_Aufgabenstellung_:
Prüfen Sie, ob die Aussagen (a), (b) und (c) mit dem folgenden Text über Merz' Äußerungen zur AfD übereinstimmen. Antworten Sie jeweils mit Ja oder Nein und zitieren Sie wörtlich die entscheidenden Worte des Textes.
(a) Merz schrieb am Montag auf Twitter, dass es auch in den Kommunen keine Zusammenarbeit der CDU mit der AfD geben werde.
(b) Im Sommerinterview erklärte Merz, Kommunalpolitik sei dasselbe wie Landes- und Bundespolitik.
(c) Boris Rhein sagte, die CDU Hessen arbeite mit der AfD zusammen.

_Textauszug_:

- - -

Öffnet die CDU die Tür für eine Zusammenarbeit mit der AfD auf kommunaler Ebene? Äußerungen von Parteichef Merz im Sommerinterview des ZDF wurden von vielen so verstanden. Auch in den eigenen Reihen.
Nach deutlicher Kritik auch aus den eigenen Reihen an seinen AfD-Äußerungen hat der CDU-Vorsitzende Friedrich Merz eine Kooperation mit den Rechtspopulisten in den Kommunen klar abgelehnt. Er schrieb am Montag auf Twitter: „Um es noch einmal klarzustellen, und ich habe es nie anders gesagt: Die Beschlusslage der CDU gilt. Es wird auch auf kommunaler Ebene keine Zusammenarbeit der CDU mit der AfD geben.“ Äußerungen von Merz am Tag zuvor im ZDF-Sommerinterview waren anders interpretiert worden.
Der Oppositionsführer im Bundestag teilte am Montag der Deutschen Presse-Agentur in Berlin zudem mit, die Union sage den Wählerinnen und Wählern ganz klar, dass jede Stimme für die AfD eine verlorene Stimme sei, weil sie am Ende Rot-Rot-Grün oder Ampel-Regierungen möglich mache. „Richtig ist aber auch: In den Kommunen fällt die Umsetzung nicht überall so leicht wie in den Landtagen, im Bundestag oder im Europaparlament.“ Allein darauf habe er im Sommerinterview hingewiesen.
Dort sagte Merz am Sonntag, Kommunalpolitik sei etwas anderes als Landes- und Bundespolitik. Wenn jetzt in Thüringen ein Landrat und in Sachsen-Anhalt ein Bürgermeister von der AfD gewählt worden sei, dann seien das demokratische Wahlen. „Das haben wir doch zu akzeptieren. Und natürlich muss in den Kommunalparlamenten dann auch nach Wegen gesucht werden, wie man gemeinsam die Stadt, das Land, den Landkreis gestaltet.“
Für sein Sommerinterview zog sich Merz Kritik auch in den eigenen Reihen zu – etwa bei den Wahlkämpfern in Hessen und Bayern, wo im Oktober neue Landtage gewählt werden. „Für die CDU Hessen kann ich sehr klar sagen, dass die Brandmauer ganz klar steht. Das sind keine Partner von uns, mit denen arbeiten wir nicht zusammen“, sagte Hessens Ministerpräsident Boris Rhein (CDU) im ZDF-«Morgenmagazin».
Eine ähnliche Ansage kam von der CSU aus München: „Wir sind ganz klar gegen jede Form der Kooperation mit der AfD, egal ob auf europäischer, auf Bundes-, auf Landes- oder gar auf kommunaler Ebene“, sagte Parteichef Markus Söder nach einer Vorstandssitzung. Er betonte: „Ein Nein heißt ein Nein.“ Da gebe es keine Relativierung.

- - -

_Ausgewählte Einträge_:

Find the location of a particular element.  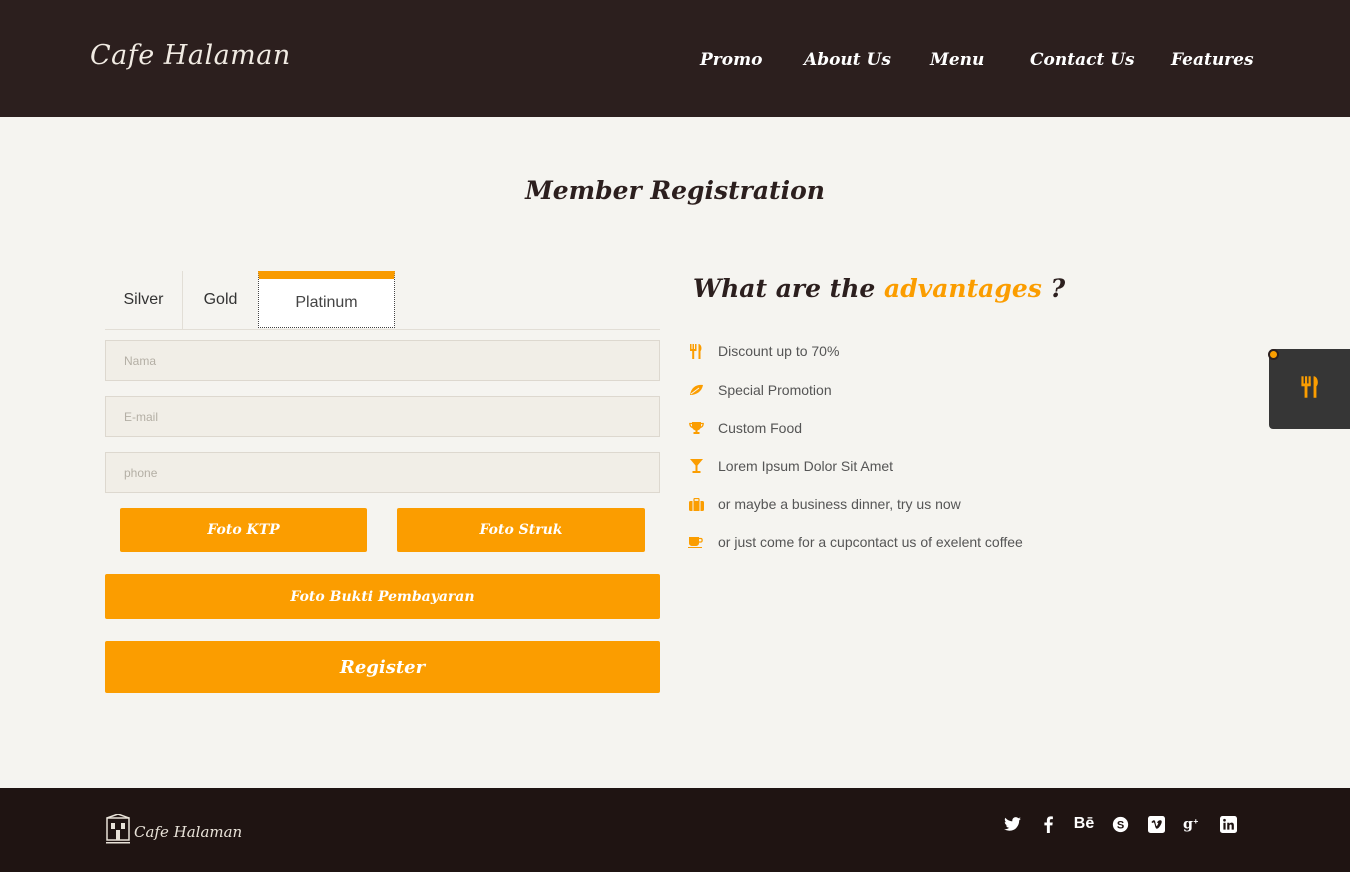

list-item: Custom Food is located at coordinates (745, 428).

- - -

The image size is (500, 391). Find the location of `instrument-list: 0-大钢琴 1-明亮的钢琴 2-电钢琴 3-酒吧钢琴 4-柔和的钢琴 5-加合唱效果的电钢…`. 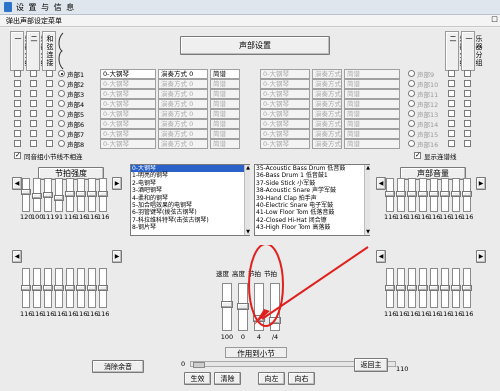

- - -

_Lösung_:
(a) Ja: „Es wird auch auf kommunaler Ebene keine Zusammenarbeit der CDU mit der AfD geben.“
(b) Nein: „Kommunalpolitik sei etwas anderes als Landes- und Bundespolitik.“
(c) Nein: „Das sind keine Partner von uns, mit denen arbeiten wir nicht zusammen“